ОТРЫВОК:
Великого Бога послышался голос.

Он звал всех разумных пойти за безумьем

И ринуться к смерти.

Не верьте! Не верьте!

 

И:

 

Громыхала буханка хлеба,

Во все окна свистел дом,

А мне до этого мало дела,

У меня в голове стульев ком.

 

«Факел» просуществовал два года, какие надежды, весна без конца и без края, весна идет, весне дорогу, ХХ съезд впереди, мечты о несбыточном, журнал издавать разбежались, тут обнаружилось ГБ, кажется, даже и вооруженное восстание сочинили, лакомый кусок, народ стал обходить опасное место стороной, к фестивалю все кончилось. А у Черткова уже в 55-м глухая осень. Впрочем, и он поначалу обольщался.

Сеня — в Иерусалиме, один из основателей «Иерусалимского журнала». Саша — в Берлине, главный редактор русско-немецкой «Студии». Мифический, как мне представляется, Толя Юнисов — в Америке. Мелик вот уже двадцать с лишним лет на Шаулевой горке, Юры двадцать лет нет. Миша лет через семь умер в Париже (омерзительном), прототип главного героя «Зеленого шатра».

«О Юрии Карабчиевском». Собрание писем. Самого Юры, Саши и Сени — о нем. Ну и Толя, собиратель и истолкователь прошлого, тоже, конечно, пишет.

ЗАДАНИЯ:
A) Замените в отрывке о «Факеле» слово «Берлине» на «Праге» и перепишите фрагмент от «Сеня — в Иерусалиме, один» до «тоже, конечно, пишет.».
B) Сколько просуществовал «Факел», согласно отрывку о «Факеле»?
C) Допишите следующую часть отрывка о «Факеле», начиная сразу после его последнего предложения.

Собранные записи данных
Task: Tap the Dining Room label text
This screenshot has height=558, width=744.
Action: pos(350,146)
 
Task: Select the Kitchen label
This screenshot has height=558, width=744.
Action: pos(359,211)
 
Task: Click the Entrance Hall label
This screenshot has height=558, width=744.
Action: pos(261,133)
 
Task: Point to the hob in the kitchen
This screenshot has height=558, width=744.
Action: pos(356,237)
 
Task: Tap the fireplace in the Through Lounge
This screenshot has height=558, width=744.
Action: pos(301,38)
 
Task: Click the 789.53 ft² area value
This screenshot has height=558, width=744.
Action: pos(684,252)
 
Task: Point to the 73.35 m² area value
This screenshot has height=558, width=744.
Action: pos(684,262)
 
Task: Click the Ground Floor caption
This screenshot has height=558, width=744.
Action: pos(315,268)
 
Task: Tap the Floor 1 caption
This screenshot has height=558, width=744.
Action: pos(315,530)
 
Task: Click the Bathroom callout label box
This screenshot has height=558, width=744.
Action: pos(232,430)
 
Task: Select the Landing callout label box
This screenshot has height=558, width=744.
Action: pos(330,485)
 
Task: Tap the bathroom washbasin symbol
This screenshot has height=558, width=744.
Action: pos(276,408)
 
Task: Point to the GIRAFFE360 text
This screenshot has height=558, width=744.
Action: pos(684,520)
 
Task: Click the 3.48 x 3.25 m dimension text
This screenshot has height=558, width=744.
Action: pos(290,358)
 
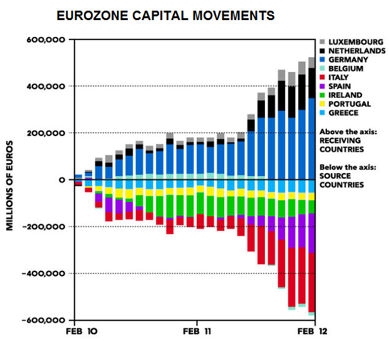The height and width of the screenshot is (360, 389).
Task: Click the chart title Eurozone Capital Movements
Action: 165,15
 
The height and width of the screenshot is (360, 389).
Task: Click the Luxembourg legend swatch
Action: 323,42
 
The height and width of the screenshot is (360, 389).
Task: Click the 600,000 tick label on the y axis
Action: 46,40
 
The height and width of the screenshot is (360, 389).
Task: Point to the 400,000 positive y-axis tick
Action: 46,86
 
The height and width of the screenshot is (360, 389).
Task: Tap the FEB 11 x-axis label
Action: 198,331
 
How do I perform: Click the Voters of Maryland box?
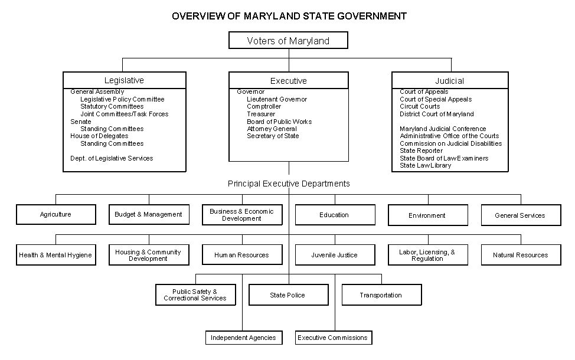288,41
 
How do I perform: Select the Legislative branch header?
124,80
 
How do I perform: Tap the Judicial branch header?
449,81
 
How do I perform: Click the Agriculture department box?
55,215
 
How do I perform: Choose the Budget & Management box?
149,215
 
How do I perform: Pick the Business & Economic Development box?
241,215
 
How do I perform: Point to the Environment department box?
427,215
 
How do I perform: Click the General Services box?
520,215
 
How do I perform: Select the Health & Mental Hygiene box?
55,255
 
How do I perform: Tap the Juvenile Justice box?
335,255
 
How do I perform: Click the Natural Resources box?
520,255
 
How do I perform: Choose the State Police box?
288,295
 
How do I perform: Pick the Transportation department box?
381,295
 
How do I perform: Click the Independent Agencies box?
243,338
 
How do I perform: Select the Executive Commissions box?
333,338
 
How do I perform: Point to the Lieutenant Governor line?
277,100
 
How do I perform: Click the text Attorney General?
272,129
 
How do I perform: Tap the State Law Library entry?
425,166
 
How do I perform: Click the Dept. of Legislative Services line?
112,158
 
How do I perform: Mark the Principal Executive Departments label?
289,184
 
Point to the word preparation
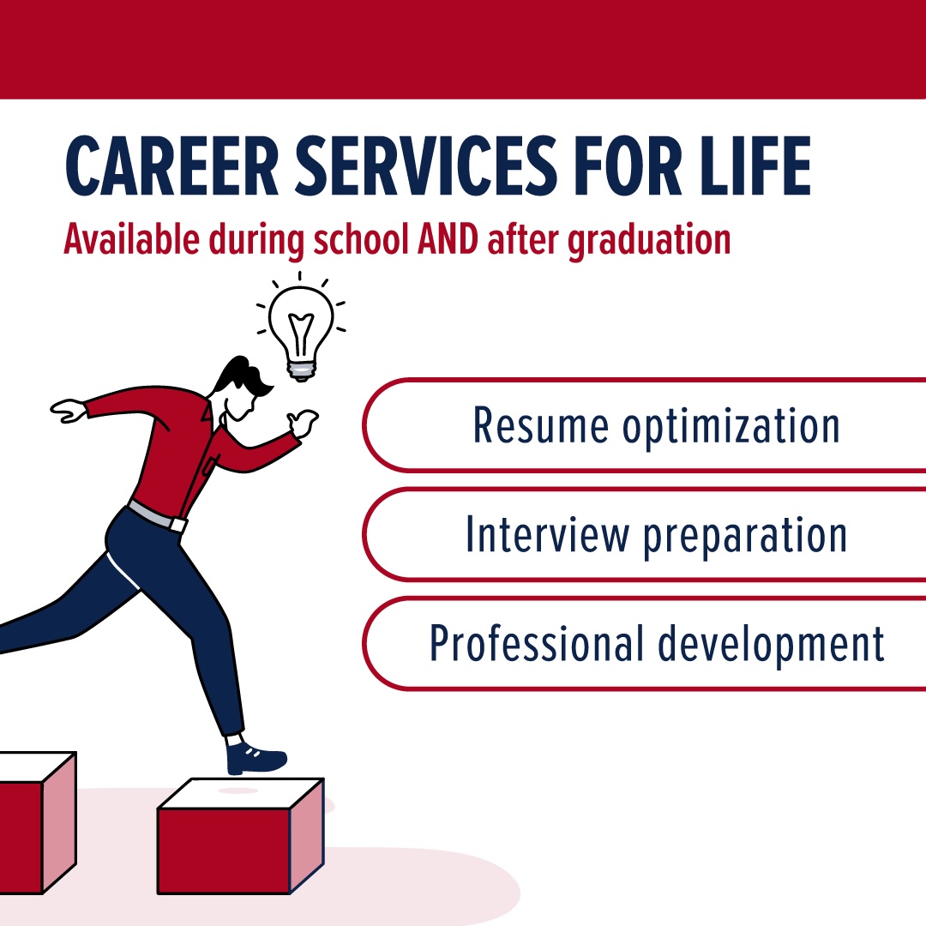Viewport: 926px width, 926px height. [x=745, y=536]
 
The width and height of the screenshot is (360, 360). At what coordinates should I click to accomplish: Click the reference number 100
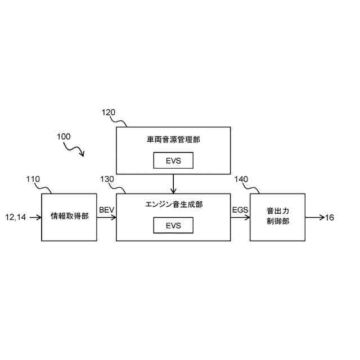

ОТВЕТЫ К ЗАДАНИЯМ:
A)
Сеня — в Иерусалиме, один из основателей «Иерусалимского журнала». Саша — в Праге, главный редактор русско-немецкой «Студии». Мифический, как мне представляется, Толя Юнисов — в Америке. Мелик вот уже двадцать с лишним лет на Шаулевой горке, Юры двадцать лет нет. Миша лет через семь умер в Париже (омерзительном), прототип главного героя «Зеленого шатра».

«О Юрии Карабчиевском». Собрание писем. Самого Юры, Саши и Сени — о нем. Ну и Толя, собиратель и истолкователь прошлого, тоже, конечно, пишет.

B) Два года.

C)
«В Израиле после каждого арабского теракта, скажем, в автобусе, харедим  (религиозные евреи) бродят, глядя под ноги, на месте взрыва, ищут, собирают разбросанные кусочки разорванных тел. Все понадобится потом, при воскресении.  Не для себя ищут — для убиенных. Может, и нам следует собирать кусочки — потом слепится.

Вот такой кусочек. Помнишь, когда Юрик писал „Воскресение Маяковского” (и слово, кстати, возникло — воскресение), он нам по ходу читать давал? А после, как он закончил, я написал (он попросил) свои замечания, сомнения. Главное, мне не понравилось, что он говорил о футуристах, Хлебникове <…>

Юра внимательно прочел, сложил листок, убрал в карман. Мне показалось, он колеблется. Конечно, не следовало, но я горячо заговорил, убеждал, стихи цитировал...

Он послушал и сказал: „Может и так. Это твои сужденья. Ты напиши свою книгу и расскажи, как ты думаешь. А я написал, как считаю я”.

С тех пор никому не советую».

Стихи. «Времена года». Миша, Сеня, Саша. Сениными и Сашиными завершу. Зимними.

Сеня Гринберг.

 

                   Романс

 

Зонты кружились в поисках такси

На разноцветном крае тротуара,

Вода плыла, лоснилась и мигала,

Сигнал полиции вращался на оси.

 

С коротким треском взмыли жалюзи,

И обнажились внутренности бара,

Мужик тянул из долгого бокала,

Закусывая сельдью иваси.

 

И в самом средоточии зимы,

Где не слышны солдатские подковки,

Два старые плаща заключены

В квадрате освещенной остановки.

                               Иерусалим, 1993

 

В московский вечерний дождь каждый раз вспоминаю. В иерусалимский — само собой.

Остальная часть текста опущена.